After finishing in 22.02, one place behind Jamaica’s five-time world 100m champion Shelly-Ann Fraser-Pryce Asher-Smith in 21.81, Asher-Smith is now properly back in the running – and looking in a very strong position to defend her 100 and 200m titles at next month’s Munich 2022 European Athletics Championships.
“I am so happy,” she said after her race. “The calibre of that final was insane. All those women are capable of running sub-22 and I don't think we've ever been in a world final with that kind of talent.
“I definitely think we are in a golden era. It’s insane. We have not seen these times for decades and decades. But also we just haven’t seen this depth either. For me I knew that I just had to run as fast as my legs were going to carry me and really pray and hope that it was enough to get on the podium.

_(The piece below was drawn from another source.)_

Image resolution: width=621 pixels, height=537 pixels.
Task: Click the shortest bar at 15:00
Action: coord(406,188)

I am so happy to have got it.”
The 26-year-old from Orpington in Kent dedicated her medal to her grandmother Sislyn, who came over from Trinidad to work as a nurse in the National Health Service as part of the Windrush generation and died earlier this summer aged 92.

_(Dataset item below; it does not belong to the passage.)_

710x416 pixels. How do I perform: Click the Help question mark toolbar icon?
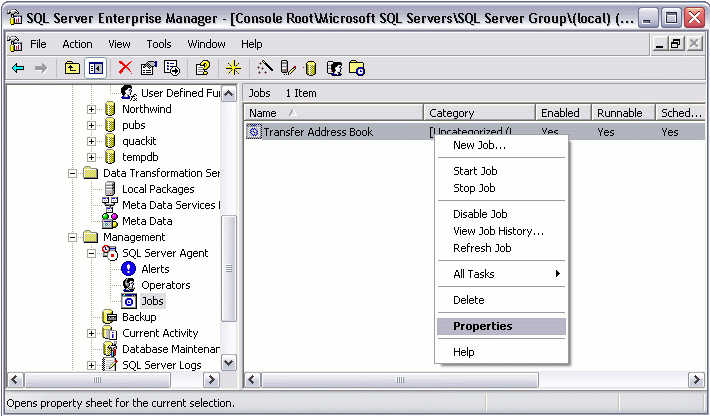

Shortly after her grandmother’s death, Asher-Smith was beaten over 100m at the British Championships by Daryll Neita, but she confirmed her return to form in Eugene by finishing fourth in the 100m final where Fraser-Pryce, Jackson and five-time Olympic champion Elaine Thompson-Herah completed a Jamaican clean sweep, equalling her British record of 10.83.
Asher-Smith is properly back in the running – but that has involved a long and trying journey.
Having added world gold in 2019 to the European 100m and 200m titles she had won in Berlin the year before, Asher-Smith looked ready to challenge for Olympic titles in Tokyo the following summer.
Those Olympics, of course, were postponed by a year because of the pandemic, but the Brit looked ready for them early in the 2021 season as she defeated a field including Jamaica’s Shelly-Ann Fraser-Pryce at the Gateshead Diamond League.
By the time the delayed Games arrived, Asher-Smith revealed she had only partially recovered from a hamstring injury she had suffered at the British Championships.
After failing to qualify for the 100m final she withdrew from her signature event of the 200m, but she was still fit enough to help Great Britain to a bronze medal in the women’s 4x100m.
This Brit is made of stern stuff. And she is now looking forward to defending her sprint titles at the Munich 2022 European Athletics Championships but in the meantime Asher-Smith will be donning the English vest at the Commonwealth Games on home soil in Birmingham where she will contest the 100m and 4x100m relay.
Pichardo eases through to triple jump final
Elsewhere at Hayward Field, Portugal’s Olympic triple jump champion Pedro Pichardo laid down a marker of his intention to complement the world silvers he won in 2013 and 2015 with gold in Eugene, topping qualifying for tomorrow’s final with 17.16m, one centimetre more than Burkino Faso’s France-based Hugues Fabrice Zango.
Germany’s Julian Weber qualified third best into tomorrow’s men’s javelin final with 87.28m as Grenada’s defending champion Anderson Peters threw furthest, registering 89.91m, and India’s Olympic champion Neeraj Chopra registered 88.39m.
Other European qualifiers included Czech Republic’s Olympic silver medallist Jakub Vadlejch (85.23m), Finns Oliver Helander (82.41m) and Lassi Eteletalo (80.03m) and Moldova’s Andrian Mardare (80.83m).
Great Britain’s Olympic silver medallist Keely Hodgkinson won her women’s 800m heat with ease in 2:00.88 while Olympic champion Athing Mu won her heat with similar ease in 2:01.30.
Meanwhile Norway’s Olympic 1500m champion Jakob Ingebrigtsen, beaten to gold at that distance in Eugene by Britain’s Jake Wightman, qualified second fastest for Sunday’s men’s 5,000m – at which he is European champion – in 13:13.92, with Jacob Krop of Kenya fastest in 13:13.30.
Europe will also be represented in the final by world indoor 3000m bronze medallist Marc Scott (13:22.54) and American-based German Sam Parsons (13:24.50).